Fitzpatrick came to CalArts in 1975, when the school was on the verge of bankruptcy, and spent the next 13 years raising $27 million in endowments and tripling the annual budget. Chain-smoking, fast-talking and often brutally blunt, he was renowned for his ability to work a room of arts patrons with dynamic pleas for donations.
“I think my personal style is different from Bob’s, but I expect to do the same thing,” Lavine says. “I think the fund raising I’ll be doing is a version of teaching. It’s simply an issue of explaining our case.”
The idea here is that once people know about CalArts, they’ll donate.
“To be honest,” Lavine says, “I don’t think it’s going to be very hard.”
It will, however, be something new for a man who has spent the last seven years giving money away in the form of Rockefeller grants. Lavine will also find himself, for the first time, attempting to manage avant-garde artists--both faculty and students--at a school that prides itself on resisting authority.
Walt Disney paid to build CalArts in the mid-1960s, envisioning a “high-arts sequel to Disneyland.” But “Mickey Mouse U.,” as the school called itself, was quickly mired in controversy. There were allegations of sexual promiscuity and theft. Relations with a conservative board of directors were often tense.
Lavine shrugs off this bit of history. Besides, he says he was probably destined to end up here. There were those years of looking at magazines when he was a kid. Later, in college, Lavine saw the Alain Resnais film “Hiroshima Mon Amour.”
“That was my first art film,” he says. “I didn’t have any idea what it was about, but I was riveted. That was the moment when I knew I had to go away to school, when I knew I had to find the answer.”
Stanford and Harvard provided an education in American literature. Lavine went on to teach English at the University of Michigan, where he created an “18th-Century semester” that offered classes in the arts, music and literature of the era. It was, in some ways, a miniature CalArts.

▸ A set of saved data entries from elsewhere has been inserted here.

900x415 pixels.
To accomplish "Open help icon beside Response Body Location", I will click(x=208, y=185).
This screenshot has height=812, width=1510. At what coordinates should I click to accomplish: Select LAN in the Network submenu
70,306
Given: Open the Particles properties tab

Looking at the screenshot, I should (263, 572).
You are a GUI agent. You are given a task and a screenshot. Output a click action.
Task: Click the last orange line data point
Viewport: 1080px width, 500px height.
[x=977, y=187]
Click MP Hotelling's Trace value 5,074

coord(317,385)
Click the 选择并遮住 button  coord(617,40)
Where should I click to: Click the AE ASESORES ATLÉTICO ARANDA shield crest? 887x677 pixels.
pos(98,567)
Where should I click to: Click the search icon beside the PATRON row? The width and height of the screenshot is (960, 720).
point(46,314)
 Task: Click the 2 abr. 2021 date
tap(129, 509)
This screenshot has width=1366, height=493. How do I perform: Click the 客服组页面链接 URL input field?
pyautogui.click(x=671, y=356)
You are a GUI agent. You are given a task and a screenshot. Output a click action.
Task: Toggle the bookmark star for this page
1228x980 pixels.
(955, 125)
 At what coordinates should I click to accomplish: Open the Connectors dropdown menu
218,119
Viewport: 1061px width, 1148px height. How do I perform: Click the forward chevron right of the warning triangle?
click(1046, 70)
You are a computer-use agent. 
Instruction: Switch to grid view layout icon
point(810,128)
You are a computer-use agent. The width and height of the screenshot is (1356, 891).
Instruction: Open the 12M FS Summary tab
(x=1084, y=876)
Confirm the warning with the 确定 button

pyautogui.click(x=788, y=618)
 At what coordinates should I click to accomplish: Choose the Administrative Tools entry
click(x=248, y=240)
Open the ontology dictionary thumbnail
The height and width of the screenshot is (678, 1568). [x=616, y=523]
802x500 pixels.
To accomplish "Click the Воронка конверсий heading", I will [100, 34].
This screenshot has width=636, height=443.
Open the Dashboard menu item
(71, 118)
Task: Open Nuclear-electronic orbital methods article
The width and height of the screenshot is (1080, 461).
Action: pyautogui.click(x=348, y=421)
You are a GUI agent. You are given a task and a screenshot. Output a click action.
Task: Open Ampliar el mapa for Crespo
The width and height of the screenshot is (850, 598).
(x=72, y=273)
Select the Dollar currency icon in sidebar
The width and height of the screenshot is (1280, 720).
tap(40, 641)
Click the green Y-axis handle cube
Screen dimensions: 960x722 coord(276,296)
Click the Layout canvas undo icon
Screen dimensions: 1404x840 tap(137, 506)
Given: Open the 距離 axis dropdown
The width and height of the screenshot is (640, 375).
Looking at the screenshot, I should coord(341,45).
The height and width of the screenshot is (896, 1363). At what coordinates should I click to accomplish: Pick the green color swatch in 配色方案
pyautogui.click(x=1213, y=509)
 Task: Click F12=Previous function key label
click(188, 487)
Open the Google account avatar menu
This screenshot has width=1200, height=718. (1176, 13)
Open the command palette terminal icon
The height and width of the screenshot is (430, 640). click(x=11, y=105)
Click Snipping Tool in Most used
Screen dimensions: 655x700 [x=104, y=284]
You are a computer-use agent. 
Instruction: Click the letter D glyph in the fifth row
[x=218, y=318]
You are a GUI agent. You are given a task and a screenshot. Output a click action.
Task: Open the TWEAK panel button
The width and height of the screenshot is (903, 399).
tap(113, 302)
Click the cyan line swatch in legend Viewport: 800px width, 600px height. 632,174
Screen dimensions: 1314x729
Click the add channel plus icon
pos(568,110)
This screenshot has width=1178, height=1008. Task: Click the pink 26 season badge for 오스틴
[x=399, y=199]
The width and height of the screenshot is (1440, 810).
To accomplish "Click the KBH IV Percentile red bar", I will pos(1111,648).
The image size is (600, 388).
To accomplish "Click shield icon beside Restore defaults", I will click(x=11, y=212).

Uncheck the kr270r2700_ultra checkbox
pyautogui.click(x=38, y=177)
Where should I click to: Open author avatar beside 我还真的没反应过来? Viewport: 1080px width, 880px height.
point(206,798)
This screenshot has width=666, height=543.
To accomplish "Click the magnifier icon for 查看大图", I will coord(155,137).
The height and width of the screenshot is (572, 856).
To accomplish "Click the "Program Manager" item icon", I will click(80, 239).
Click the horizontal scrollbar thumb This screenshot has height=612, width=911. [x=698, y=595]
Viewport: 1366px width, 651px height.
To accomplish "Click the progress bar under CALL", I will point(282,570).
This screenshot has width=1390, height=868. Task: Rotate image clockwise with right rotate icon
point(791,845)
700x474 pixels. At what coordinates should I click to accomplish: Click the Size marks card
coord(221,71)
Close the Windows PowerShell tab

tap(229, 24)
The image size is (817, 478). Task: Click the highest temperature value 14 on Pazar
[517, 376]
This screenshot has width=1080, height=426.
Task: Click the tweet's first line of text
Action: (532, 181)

“He was adventurous and certainly did not settle for the conventional kinds of courses,” said John Knott, the former chairman of Michigan’s English department. “The fact that he would offer that kind of course seemed indicative of creativity and imagination and a desire to reach students.”
At the Rockefeller Foundation, Lavine worked more closely with artists. While at the New York City foundation, he also met his wife, poet and essayist Janet Sternburg.
If there is a personal quest for the new president now that he is at CalArts, it is to explain art to those who don’t understand and combat the institute’s frivolous image.
“This isn’t a kooky place at all,” Lavine says. “I know it looks that way, but it’s just a place full of creative people.”
Among the things that Lavine worries about is CalArts’ annual graduation ceremony. In recent years, graduates have arrived at the podium by helicopter and swinging rope. At one graduation, Fitzpatrick was cut loose in a hot-air balloon that drifted 40 miles before landing in a field.
Lavine spoke at last May’s ceremonies and insists that he enjoyed it. However, he worries about how it appears to outsiders. And after a recent interview, he didn’t want to be photographed in front of a painting in his office that, he said, might look loony to those unfamiliar with art.
“Our students are the ones who go out and have their work shown in local galleries or work in the film industry or dance with Bella Lewitzky,” he says. “But only people deep within the art world of Los Angeles know that.”
If Lavine has to preach this point by driving people out to Valencia to visit the campus, he’ll do that. He wants to send students south in a roving van, to bring their art to the neighborhoods of Los Angeles.
“I’m not an artist,” he says. “That puts me in exactly the right position to demystify this institution, to go out and explain what it is we do here.”